====== Extracted data ======

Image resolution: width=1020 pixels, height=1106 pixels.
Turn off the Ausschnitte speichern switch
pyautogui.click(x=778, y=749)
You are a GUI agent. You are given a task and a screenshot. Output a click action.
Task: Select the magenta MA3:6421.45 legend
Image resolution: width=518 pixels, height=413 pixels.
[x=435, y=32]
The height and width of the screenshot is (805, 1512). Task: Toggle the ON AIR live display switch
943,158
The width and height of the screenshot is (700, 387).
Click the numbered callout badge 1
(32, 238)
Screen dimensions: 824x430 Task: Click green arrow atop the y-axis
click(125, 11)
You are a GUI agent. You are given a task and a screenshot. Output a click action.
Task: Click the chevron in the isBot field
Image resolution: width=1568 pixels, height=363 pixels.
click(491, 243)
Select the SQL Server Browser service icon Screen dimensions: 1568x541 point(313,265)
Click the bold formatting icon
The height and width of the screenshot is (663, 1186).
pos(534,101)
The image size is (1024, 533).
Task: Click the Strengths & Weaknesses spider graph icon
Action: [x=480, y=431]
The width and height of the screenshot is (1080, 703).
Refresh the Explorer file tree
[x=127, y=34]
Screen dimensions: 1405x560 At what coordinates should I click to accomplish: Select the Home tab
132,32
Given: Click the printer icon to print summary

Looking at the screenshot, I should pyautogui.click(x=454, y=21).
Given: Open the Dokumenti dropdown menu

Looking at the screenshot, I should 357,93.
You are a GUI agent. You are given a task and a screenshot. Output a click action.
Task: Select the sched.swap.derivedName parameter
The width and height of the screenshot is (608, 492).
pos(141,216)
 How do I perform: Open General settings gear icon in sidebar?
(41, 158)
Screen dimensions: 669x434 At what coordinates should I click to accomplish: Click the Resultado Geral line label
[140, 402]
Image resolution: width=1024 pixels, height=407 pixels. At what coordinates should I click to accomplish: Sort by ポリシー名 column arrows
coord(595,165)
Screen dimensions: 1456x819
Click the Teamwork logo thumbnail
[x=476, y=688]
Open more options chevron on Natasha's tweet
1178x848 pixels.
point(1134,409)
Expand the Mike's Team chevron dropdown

======

What the exercise asks:
When "chevron" shows up in a line of the material, report that line.

Solution to the problem:
Task: Click the chevron in the isBot field
Open more options chevron on Natasha's tweet
Expand the Mike's Team chevron dropdown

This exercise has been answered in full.